* Problem details
Print, please, exactly the lines from the one with "The image size" through the final line of the data below, with both ends included and the pictures left out.

* Information
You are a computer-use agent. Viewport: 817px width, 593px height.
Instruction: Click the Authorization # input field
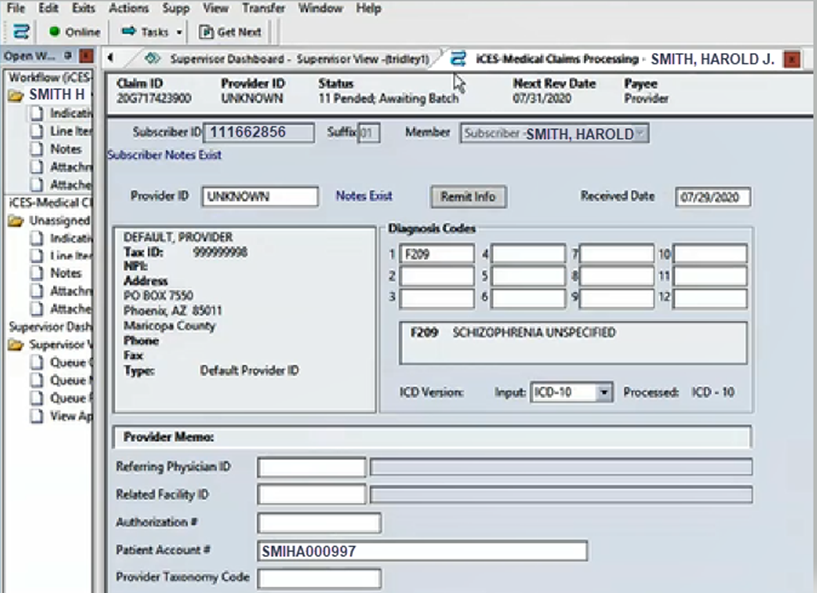click(x=319, y=522)
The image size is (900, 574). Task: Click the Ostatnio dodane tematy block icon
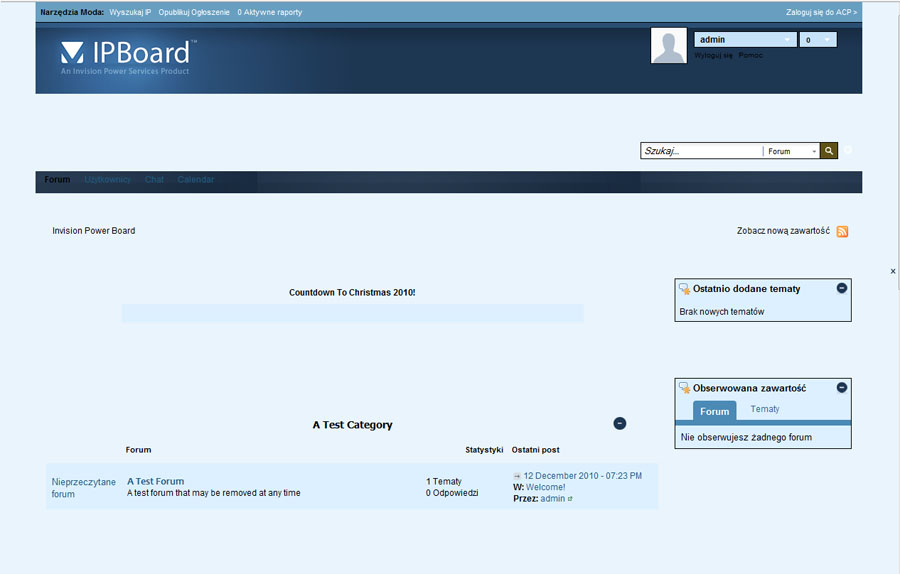point(684,289)
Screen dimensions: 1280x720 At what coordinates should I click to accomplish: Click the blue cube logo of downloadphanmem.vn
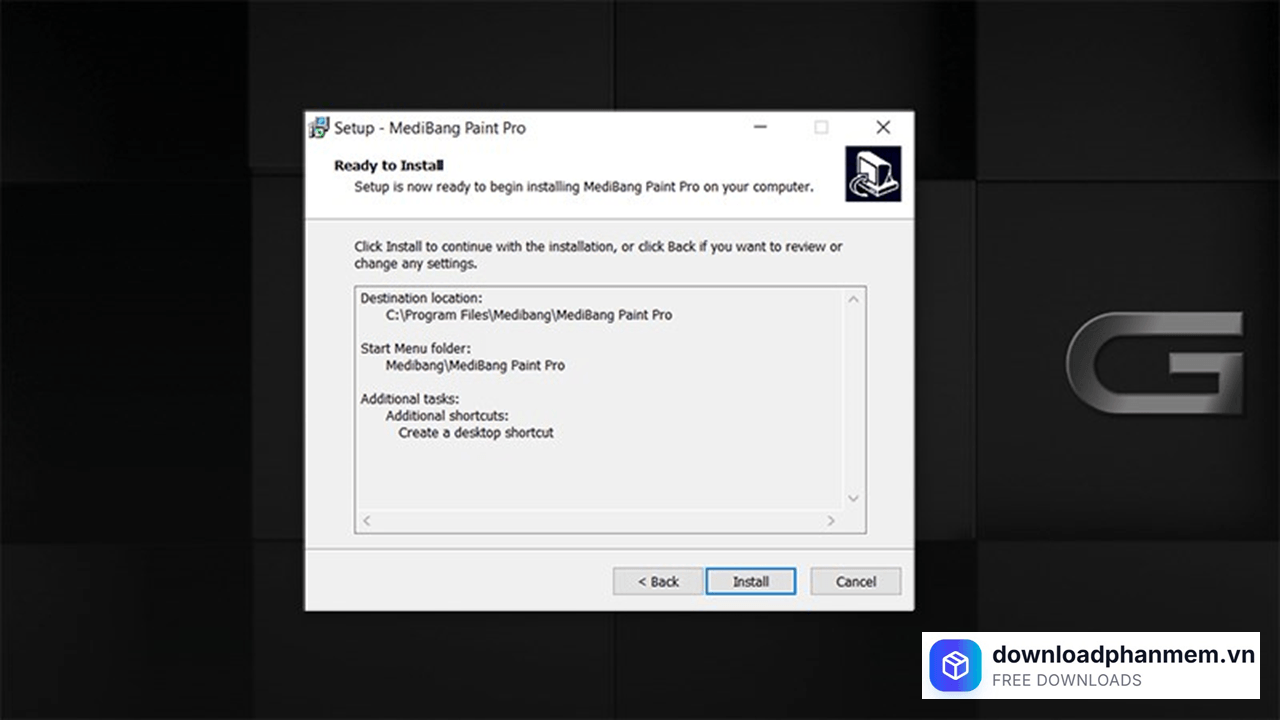(955, 665)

* Written response
The image size is (900, 574). Task: Click the Ostatnio dodane tematy block icon
point(684,289)
Screen dimensions: 1280x720 At what coordinates should I click to accomplish: Click the blue cube logo of downloadphanmem.vn
(955, 665)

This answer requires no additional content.